The fact that Clinton had received $600,0000 in speaking fees from Goldman Sachs, and that her daughter Chelsea was married to a hedge fund manager who purchased a $10.5 million apartment in Manhattan, hurt her image as a candidate for the disenfranchised, he suggested.

"The arrogance of the Democratic party to not see this... all anyone had to do was to look at the overall numbers from polls about how Americans feel about the direction of our country.

"Given that the numbers have showed growing dissatisfaction with the direction that the country was going in, this should have been a sign to them.

"People are angry, and Hillary Clinton had no ability to run as a change agent. Her best argument for the presidency was that she's a capable steward of the status quo. But that was also her biggest drawback. She represents, for Trump supporters, the generation of politicians who have abandoned them."

Taibbi: Sanders could have won

"The really frustrating thing is that the Democrats went out of their way to prevent people from electing their candidate in an organic way. They scuttled Bernie Sanders' campaign. They discouraged other candidates from running. And [Clinton] couldn't speak plausibly to ordinary people," Taibbi said.

So, would the Democrats have done better by selecting an anti-establishment candidate like Sanders, even if he was an avowed socialist?

Taibbi believes Sanders could have won, given the deep-seated anger toward elites that gave rise to the Trump phenomenon.

"My personal feeling is: yes, it would have worked. If you were looking at this in the past, years ago, having a socialist win would have been impossible.

"But, just look at the map.

"Sanders performed best in ex-rust belt states populated by white working class workers. One would have to assume with a candidate like Trump running against him, the voters would have turned out."

He said despite major doubts about Trump's competence and ability to govern, the U.S. has dealt with anti-intellectual presidents before.
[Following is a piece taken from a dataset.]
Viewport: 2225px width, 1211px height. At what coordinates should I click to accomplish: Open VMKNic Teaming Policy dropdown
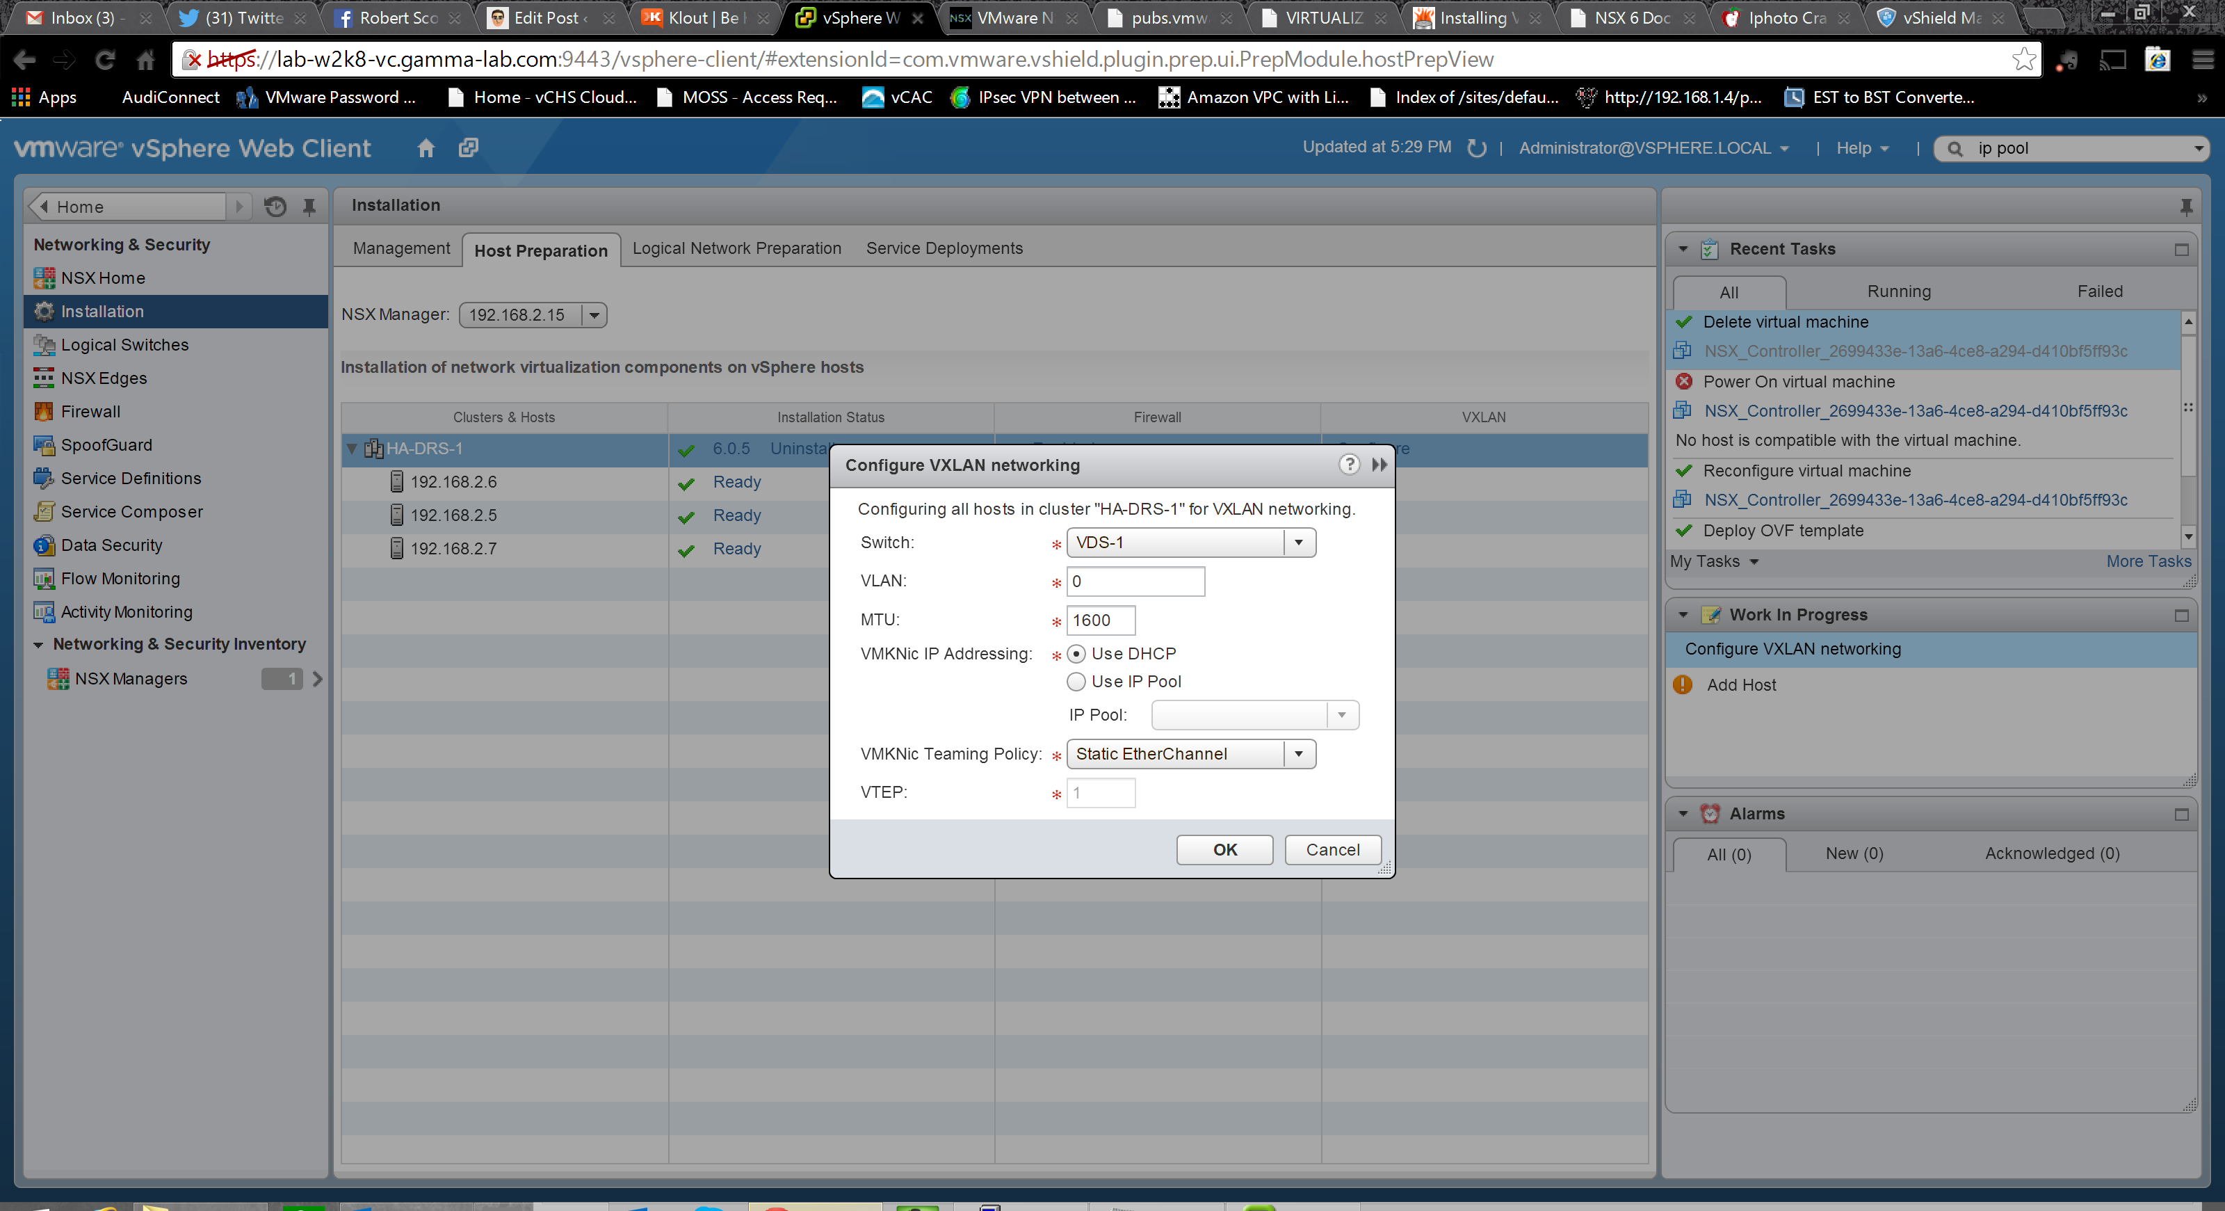point(1298,754)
"The only consolation is that this is not a new phenomenon. We've had two presidents in the past who don't read," he said. "Ronald Reagan needed to have videos made for him, because he can't even read one-page reports, and George W. Bush needed to have other people read things out for him."
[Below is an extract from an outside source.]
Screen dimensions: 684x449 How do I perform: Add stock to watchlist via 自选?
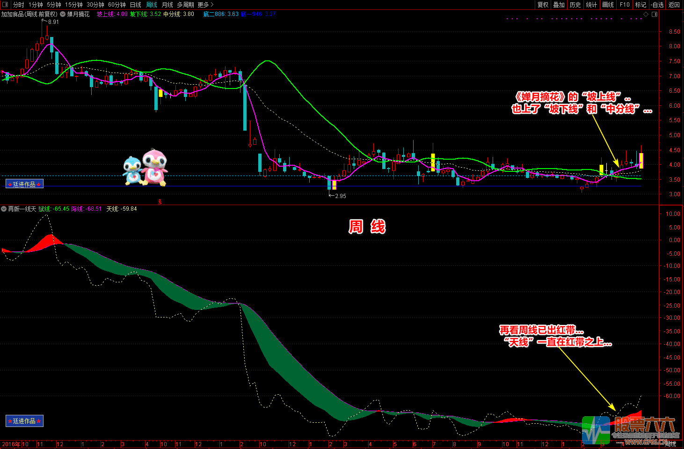click(657, 5)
The main difference between Trump and past presidents, Taibbi said, is that Trump won't have a group of established Washington insiders help him to do his job.

So does Taibbi see a future brain drain of progressive Americans moving to Canada as a result of the Trump upset?

Despite reports of the Canadian Immigration website crashing as the election results came in, Taibbi thinks Americans won't actually go so far as relocate to Canada.

"There will probably only be a small trickle of emigrants, absent some extreme domestic situation, like a roundup of political or press enemies."